WHAT THIS TASK INVOLVES:
Transcribe every entry word for word, leaving out all images.

RECORD EXCERPTS:
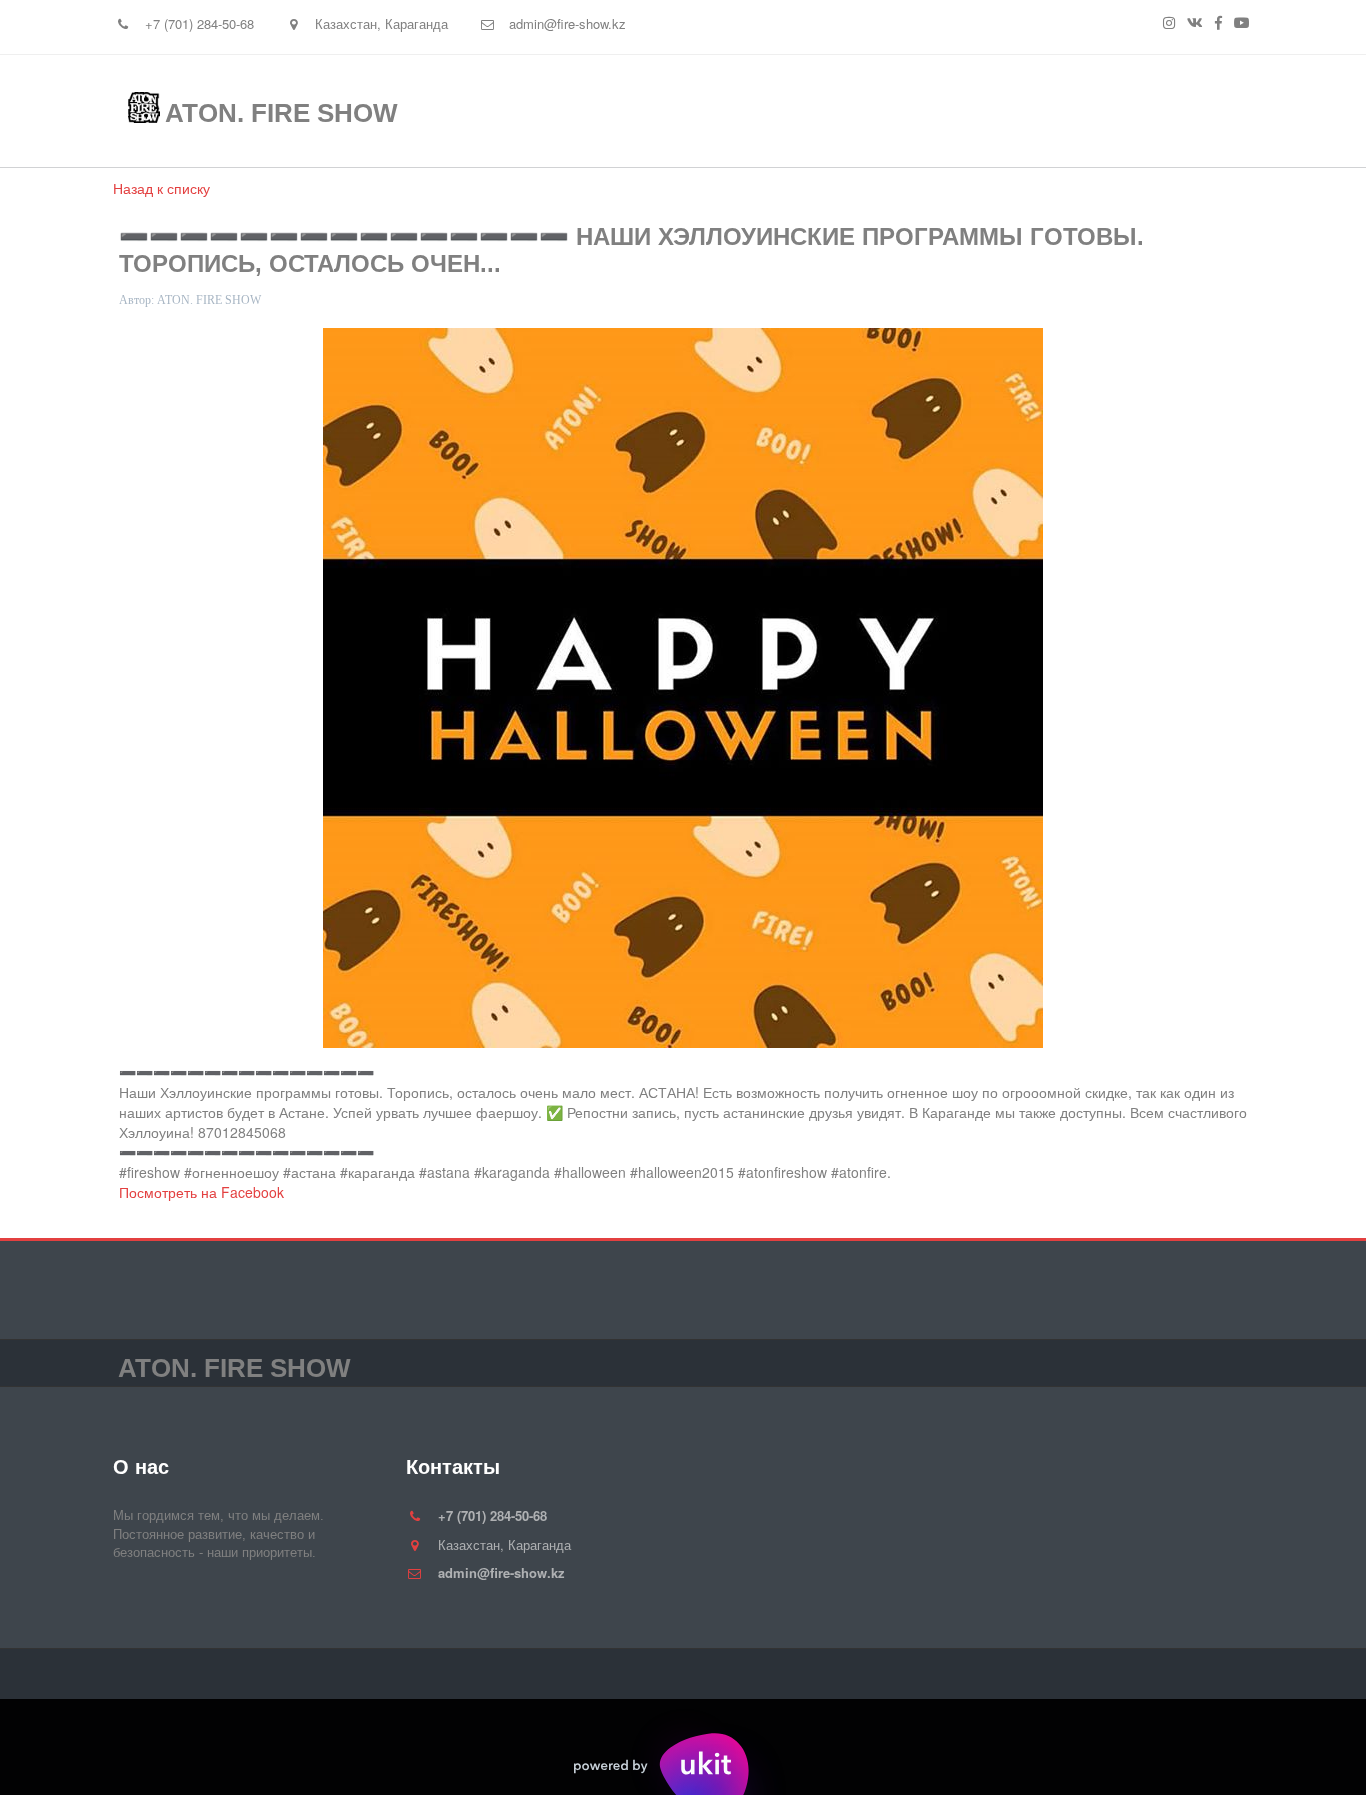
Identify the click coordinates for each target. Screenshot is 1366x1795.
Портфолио (812, 111)
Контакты (1097, 111)
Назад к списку (161, 188)
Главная (560, 111)
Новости (963, 111)
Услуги (680, 111)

COMPLETED TASK:
Identify the click coordinates for each target. Screenshot is 1366x1795.
Портфолио (812, 111)
Контакты (1097, 111)
Назад к списку (161, 188)
Главная (560, 111)
Новости (963, 111)
Услуги (680, 111)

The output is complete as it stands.